Dengan demikian, semakin hari sains dan teknologi makin terintegrasi dan tunduk pada mekanisme pasar. Riset akan lebih bersifat market driven ketimbang academic driven. Bila demikian, bersama globalisasi, korporasi multinasional (MNC) dapat mendiktekan teknologi asing pada suatu negara. Ini harus diwaspadai karena mereka, menurut Stuart Sim dalam Nirmanusia, adalah kapitalis lanjut yang nafsunya tiada berujung untuk melakukan ekspansi dan inovasi teknologi untuk melenyapkan moralitas kemanusiaan (Sim, 2001).
Karenanya perlu perlawanan terhadap nirmanusia, yakni ambruknya kemanusiaan yang dirancang oleh teknologi maju. Manusia perlu menentang segala solusi yang nirmanusiawi yang didukung oleh kekuatan-kekuatan "tekno-sains", yakni teknologi plus sains, plus kapitalisme lanjut, dan korporasi-korporasi multinasional.
Inilah awal tragedi seperti Minamata, Bhopal, Chernobyl, atau kasus Buyat yang baru-baru ini merebak. Fenomena ini perlu dicermati karena kekuatan investasi berhasil mendiktekan munculnya regulasi semacam UU Sumber Daya Air dan UU Penambangan di Kawasan Hutan Lindung atau memenangkan Pemda DKI terhadap KLH-dalam kasus reklamasi pantura-yang ujung- ujungnya memarjinalkan kualitas ekologis kita.
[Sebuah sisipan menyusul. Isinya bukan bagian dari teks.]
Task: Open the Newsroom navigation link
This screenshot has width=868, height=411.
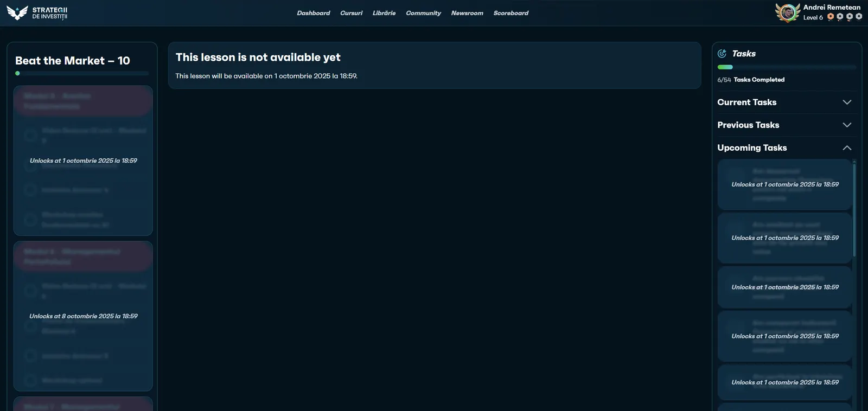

Sejarah memperlihatkan, sains dan teknologi tidak serta-merta membawa kebahagiaan dan membuat hidup lebih mudah. Penyelewengan teknologi telah menjungkirbalikkan nilai manfaat itu. Karenanya teknologi secara aksiologis perlu dikendalikan etika manusiawi agar penyesalan Einstein di atas menjadi bermakna. Perlu adanya suatu kearifan teknologi, yakni kearifan bagaimana menggunakan teknologi secara wajar agar ia membawa berkah, bukan bencana.
Inilah yang perlu direnungkan saat memperingati tragedi Hiroshima-Nagasaki.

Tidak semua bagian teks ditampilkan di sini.